Prominent Voices Affirm Role Of Baptists In Higher Education Endeavor
by Judy Long
Two prominent Baptists reaffirmed the wisdom of Baptist investment in higher education April 18 at the conference examining the topic, "The Future of Baptist Higher Education," in the Paul Powell Chapel of Baylor University's George W. Truett Seminary.
Responding to the question, "Is Christian higher education a justifiable mission of Baptist churches and Baptist bodies," Albert Reyes, president of the Baptist General Convention of Texas, and Dr.

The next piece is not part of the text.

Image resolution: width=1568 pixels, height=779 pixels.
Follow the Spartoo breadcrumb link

Jim Denison, pastor of Park Cities Baptist Church in Dallas, addressed the audience of more than 100 academic and denominational leaders.

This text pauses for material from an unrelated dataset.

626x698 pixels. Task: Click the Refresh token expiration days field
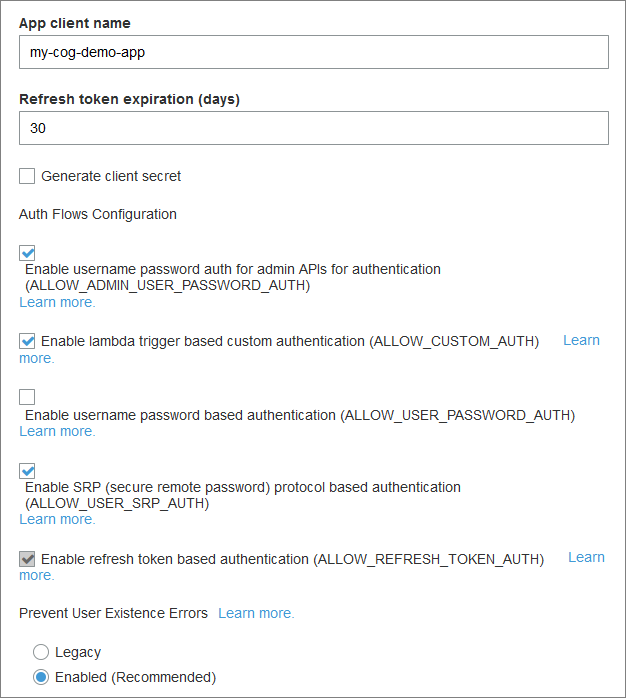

Before answering the question, Reyes said the answer would be determined by how the Church defines the terms "Christian" and "higher education," and who the intended audience of the Christian higher education enterprise will be.
Reyes, a third-generation Texan of Mexican descent and a third-generation Texas Hispanic Baptist, challenged listeners to consider the future generation of college students. He envisions a major global shift that will impact the United States and Baptists in the next 35 years--a shift in race and ethnicity from black and white to a multicolored reality.
"One indicator of those changes nationally in the news in 2003 was that Hispanics became the largest minority in the United States for the first time in U.S. history. In other words, the generation behind us will not recognize the generation before us," he said.
Reyes reminded his listeners that Baptist egalitarianism traditionally provided educational opportunities for those who would not have considered higher education otherwise. He is optimistic that the Baptist legacy of providing access to Christian in higher education would continue, and he encouraged Baptists to contextualize their approach to the Christian message to provide greater opportunities to the emerging generation.
"This effort will require nothing less than organizational and cultural transformation of the institution itself. This kind of change will have implications for governing board strategy, executive and administrative staffing, and faculty," he said.
Denison raised the question, "how did the relegation of ministry to vocational ministers occur," adding that the Christian laity needs to be educated in order to serve the world as Christians.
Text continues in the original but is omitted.